Detlef Diederichsen „Böse Musik“: Richtig Schotter mit Johan Röhr und KI

Oder, wie sich mit Spotify in der Anonymität mit KI viel Geld verdienen lässt, den kaum einer kennt Schwedens meistgestreamten Musiker… (Ich frage mich ehrlich, was man noch über Spotify und deren Politik schreiben muss, bis auch der Letzte kapiert, was da gespielt wird. Die wollen euer Geld, die Musiker haben oft nichts davon! @radiohoerer)

Früher, liebe Kinder, wollten junge Menschen, die von einer Karriere in der glitzernden Welt des Popgeschäfts träumten, reich und berühmt werden. Heute wollen sie immer noch reich werden, aber anonym bleiben. Nicht etwa weil sie gemäß der alten Techno-Ideologie das Starsystem als überkommen und eitel ablehnen, sondern weil sich in der Anonymität viel besser munkeln und eben reich werden lässt.

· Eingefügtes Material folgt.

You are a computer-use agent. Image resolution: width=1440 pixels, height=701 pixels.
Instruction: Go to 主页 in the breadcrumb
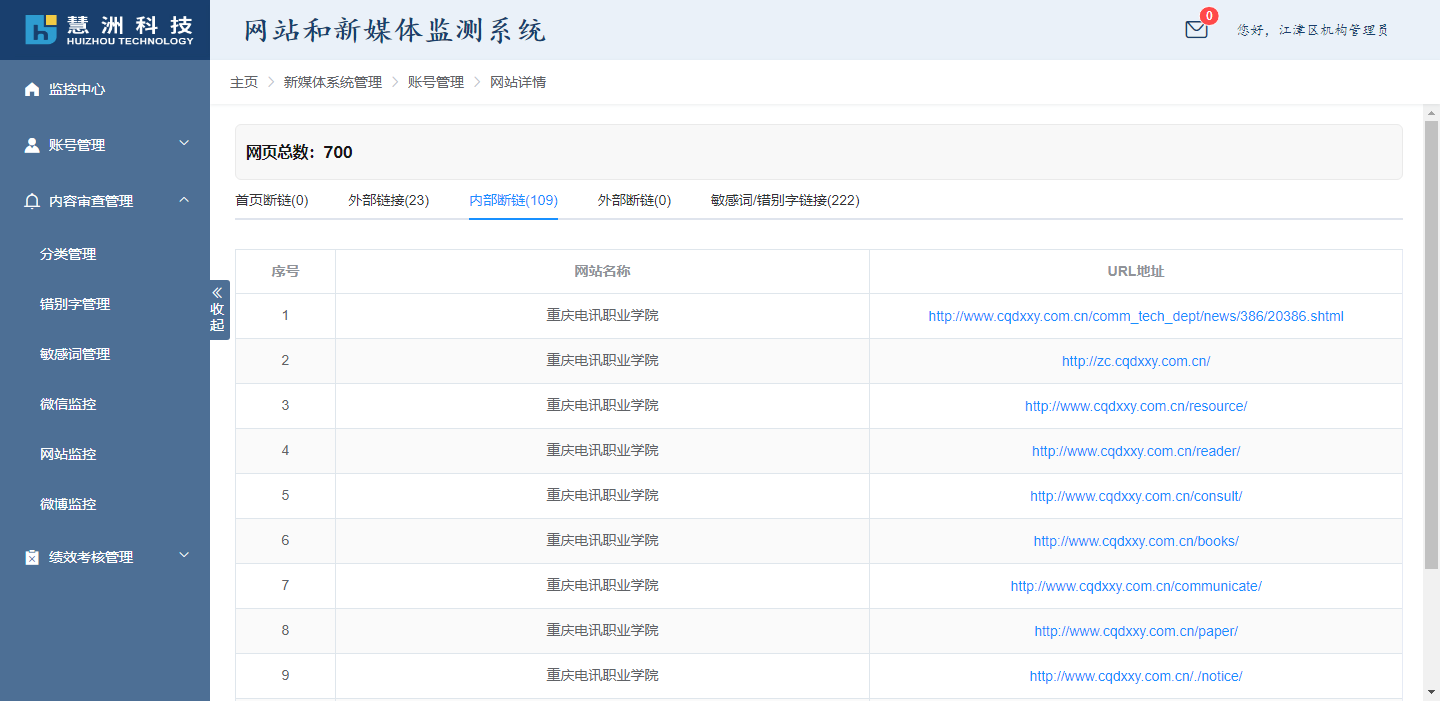(x=244, y=82)
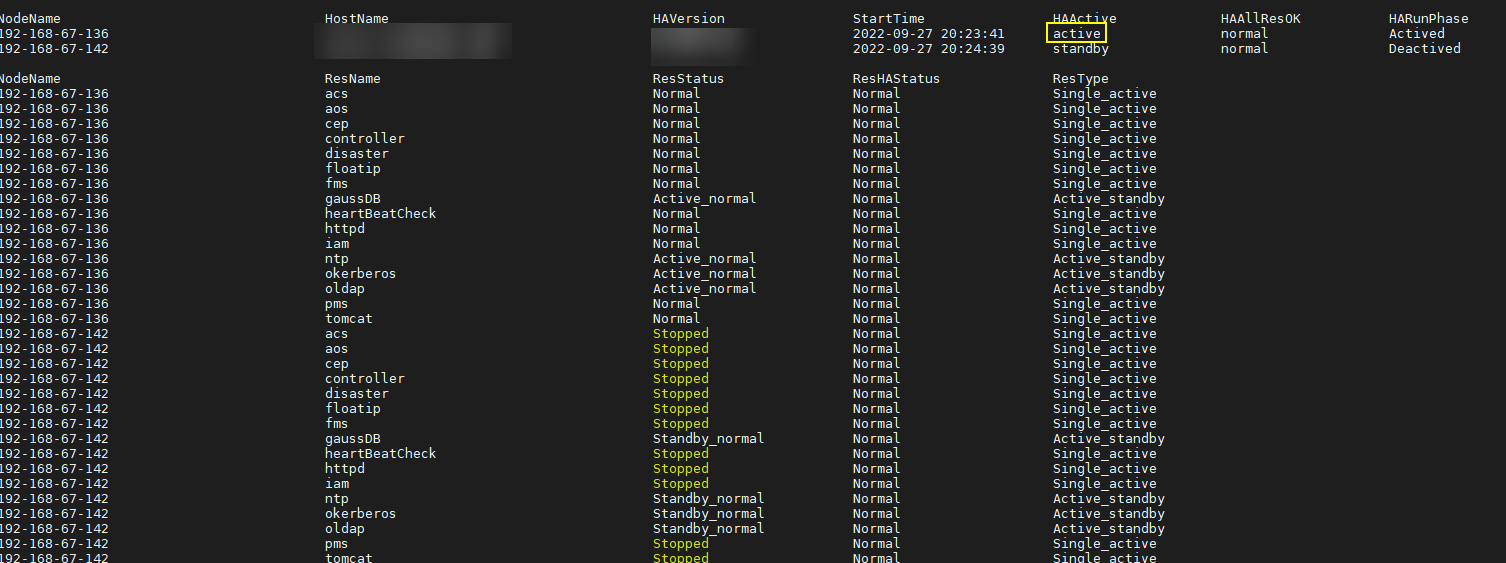Image resolution: width=1506 pixels, height=563 pixels.
Task: Click the StartTime column header
Action: [888, 19]
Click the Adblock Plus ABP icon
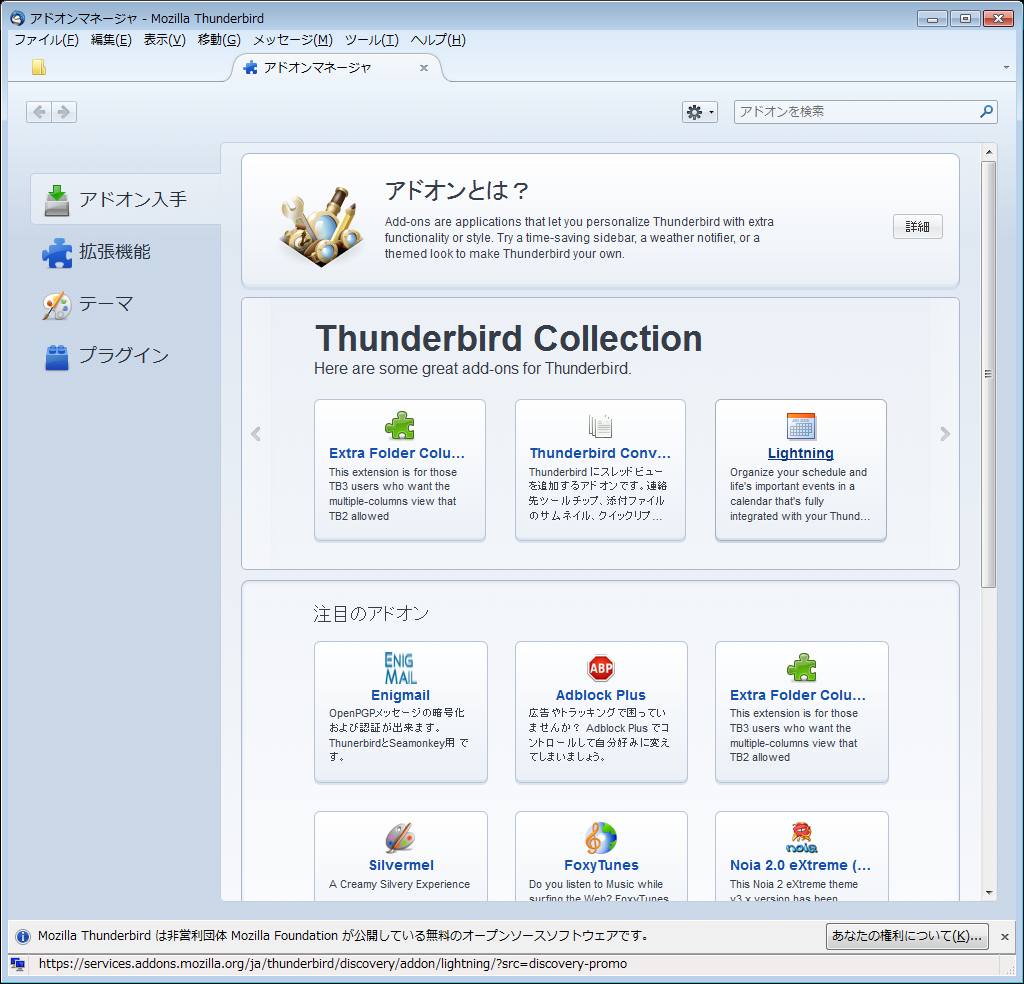1024x984 pixels. [x=601, y=668]
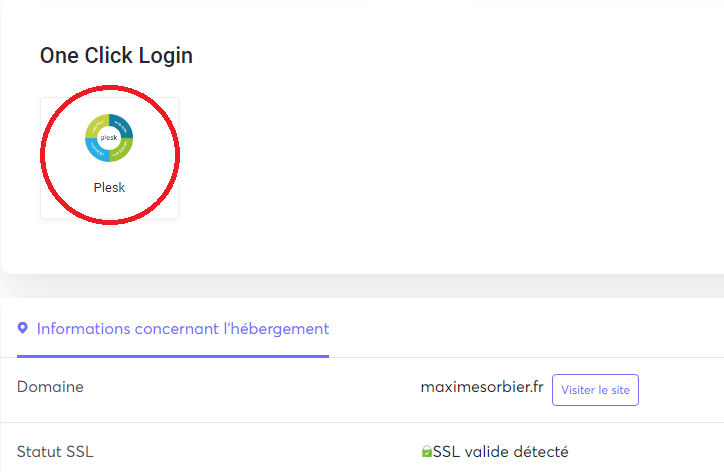
Task: Click the purple underline of the active tab
Action: coord(173,356)
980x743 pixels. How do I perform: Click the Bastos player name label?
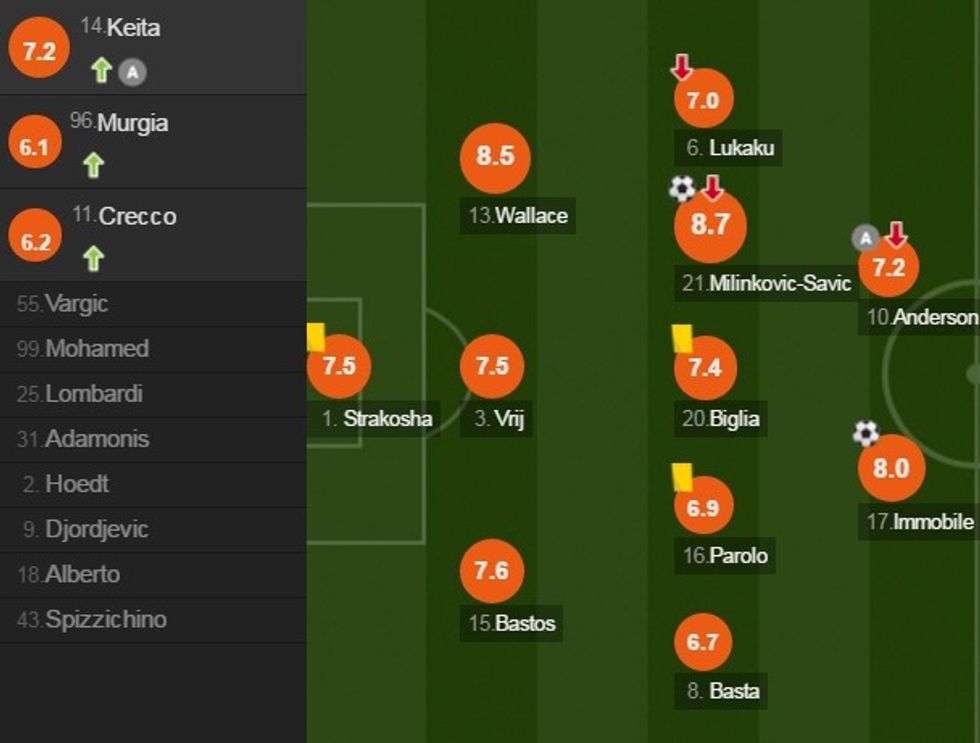tap(513, 624)
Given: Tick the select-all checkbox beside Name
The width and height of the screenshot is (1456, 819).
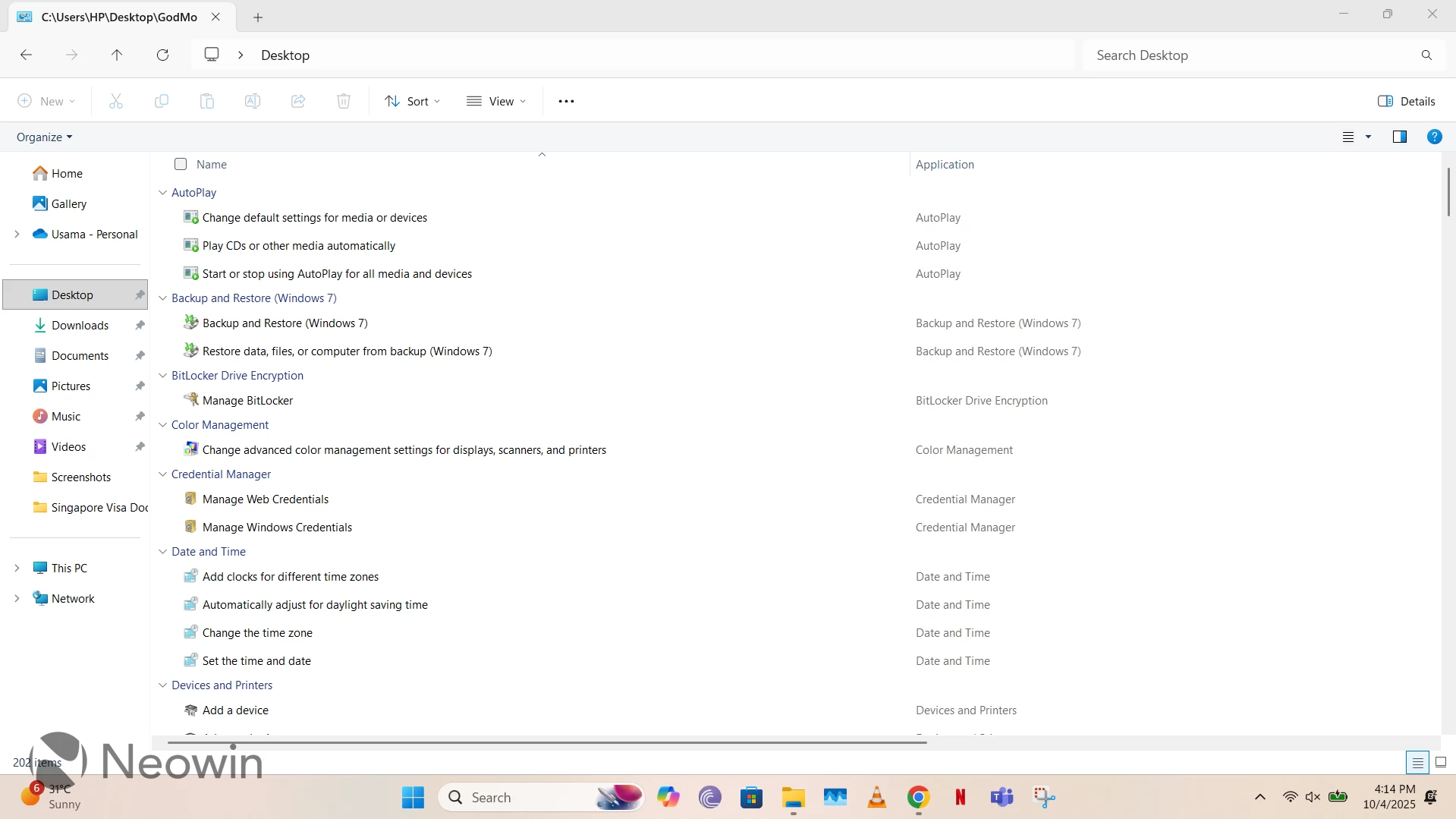Looking at the screenshot, I should tap(181, 164).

Vorhang auf für Johan Röhr, einen schwedischen Komponisten, auf dessen Story ich durch Fabian Schuetzes immer interessanten Newsletter „Low Budget High Spirit“ stieß. Im März veröffentlichte die schwedische Tageszeitung Dagens Nyheter eine Recherche, die Röhr als Schwedens meistgestreamten Musiker identifizierte. Obwohl kaum jemand seinen Namen kennt, ist er mit rund 15 Milliarden Streams unter den 100 meistgestreamten Künst­le­r*in­nen weltweit, liegt vor Michael Jackson, Mariah Carey und Metallica und rückt immer näher an die Beatles heran.